My father, who is turning 70 this weekend, is a practicing family physician. HIPAA is in his DNA, to the point that there were times we didn’t know we had relatives in the hospital. When he came home, he left work at work. I guess I’m the same way in some regard.
That’s why I was so troubled by my own reaction when watching the president at a rally in Lexington, Kentucky, earlier this week as he rambled and ranted in a failed effort to help Gov. Matt Bevin, one of the least popular governors in the United States, hold onto his office.
Both my wife and I had lived in Kentucky for most of our lives before coming to West Virginia. Our families live there, as do a good deal of our friends. So we like to keep an eye on what’s happening in the Bluegrass State. But it’s hard for me to stomach this particular president outside the office, especially when I’ve seen his tweets and interviews and read reports from impeachment proceedings all day at work. Plus, the guy has made, what, eight public visits to West Virginia since he got elected? Nine? Suffice to say, I get a lot of Trump in my job.
Monday night, when Trump started in on his “Trump greatest. Others weak. Media bad” shtick, I lost it. It’s something I almost never do. The outburst probably lasted less than three seconds and basically consisted of me standing up in my chair abruptly and saying something along the lines of “I can’t believe this.” So, yeah, when I “lose it,” it’s not much of a spectacle. Regardless, my 6-year-old son’s eyes were wide when looking at me.
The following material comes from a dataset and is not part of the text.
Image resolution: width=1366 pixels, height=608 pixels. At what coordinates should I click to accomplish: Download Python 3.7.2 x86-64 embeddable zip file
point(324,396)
Had I just scared my kid? The sudden guilt and embarrassment was an immense wave crashing over me.
We’ve never really talked about government issues with our son. How do you even begin, when you want to assure him that America is the best nation anyone could live in, but it’s being run by people you don’t agree with on multiple fronts — from policy to basic human decency? How do you tell a child to always be kind and thoughtful of others, and then talk about our current political landscape?
I wasn’t sure how to proceed, so I just tried to lay it out in as simple a way as I could.
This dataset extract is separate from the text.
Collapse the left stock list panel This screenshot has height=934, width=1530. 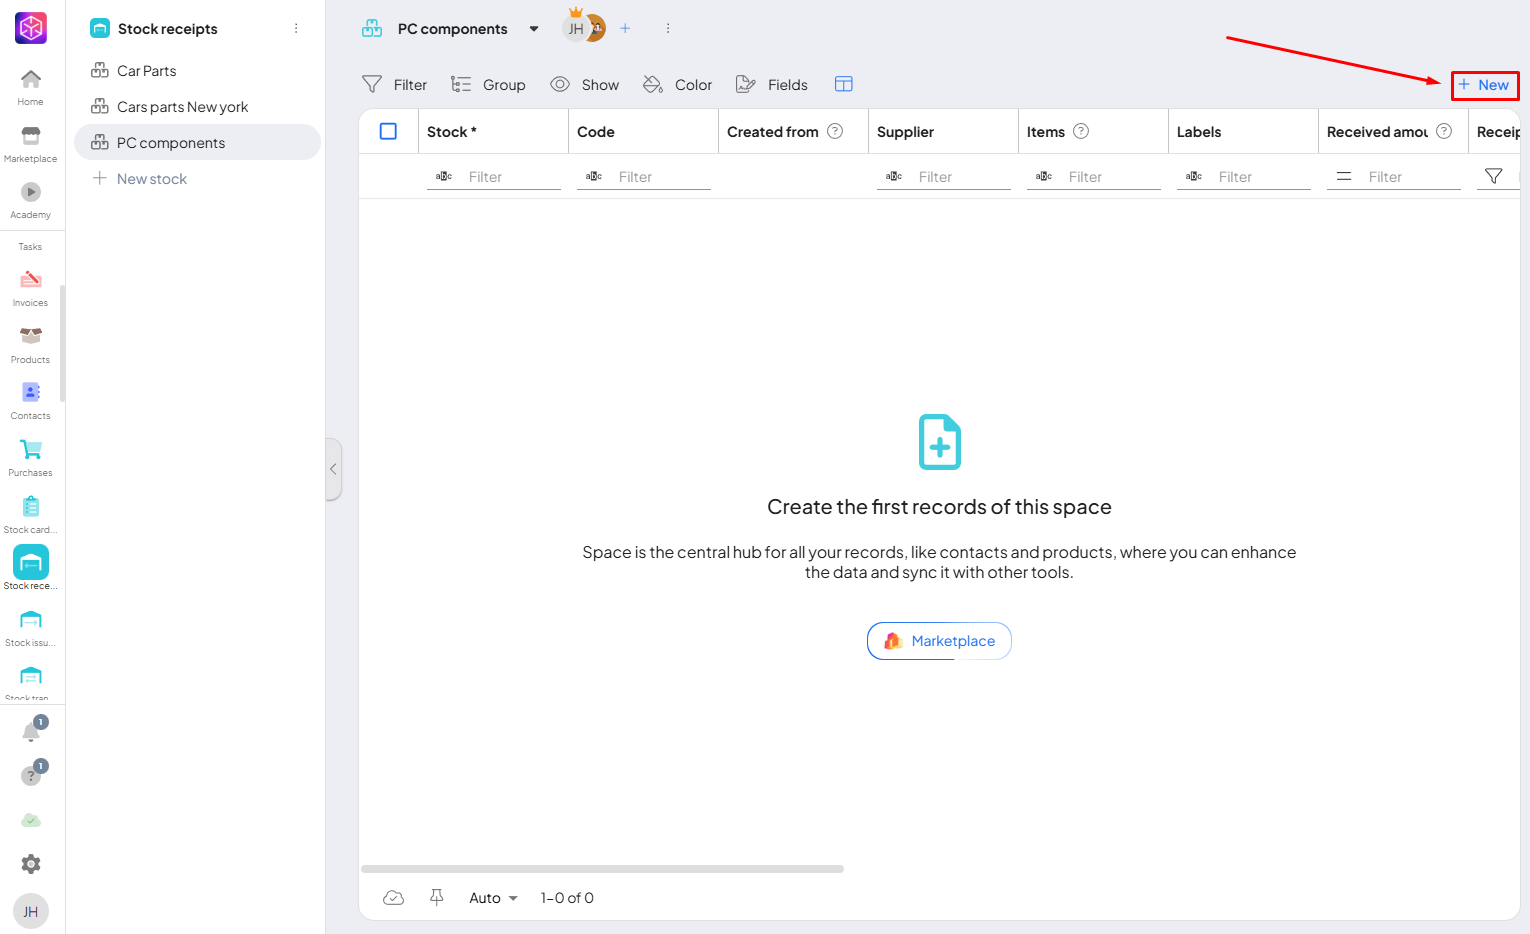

“I shouldn’t say he’s a bad man,” I told my son, who is at an age where good or bad is his basic barometer for almost everything. “We live in a great country. We just don’t personally agree with the man who is running it right now.”
I decided not to get into how the president might have tried to solicit political dirt from foreign governments in exchange for military aid, how he has treated families at the border or his explicit descriptions of groping females. I wanted the kid to be able to sleep that night.
It was a much fairer explanation than Trump would offer regarding someone he disagrees with, but I guess that’s part of the point. After all, Andy Beshear didn’t narrowly defeat Bevin by calling his opponent childish names or promising barbaric revenge against his enemies.
We can’t shelter our kids from the world or from ourselves forever. I just wish I could preserve that phase where everything is so black and white, and fear and worry are about issues like whether or not to try the bike without training wheels, for a little bit longer.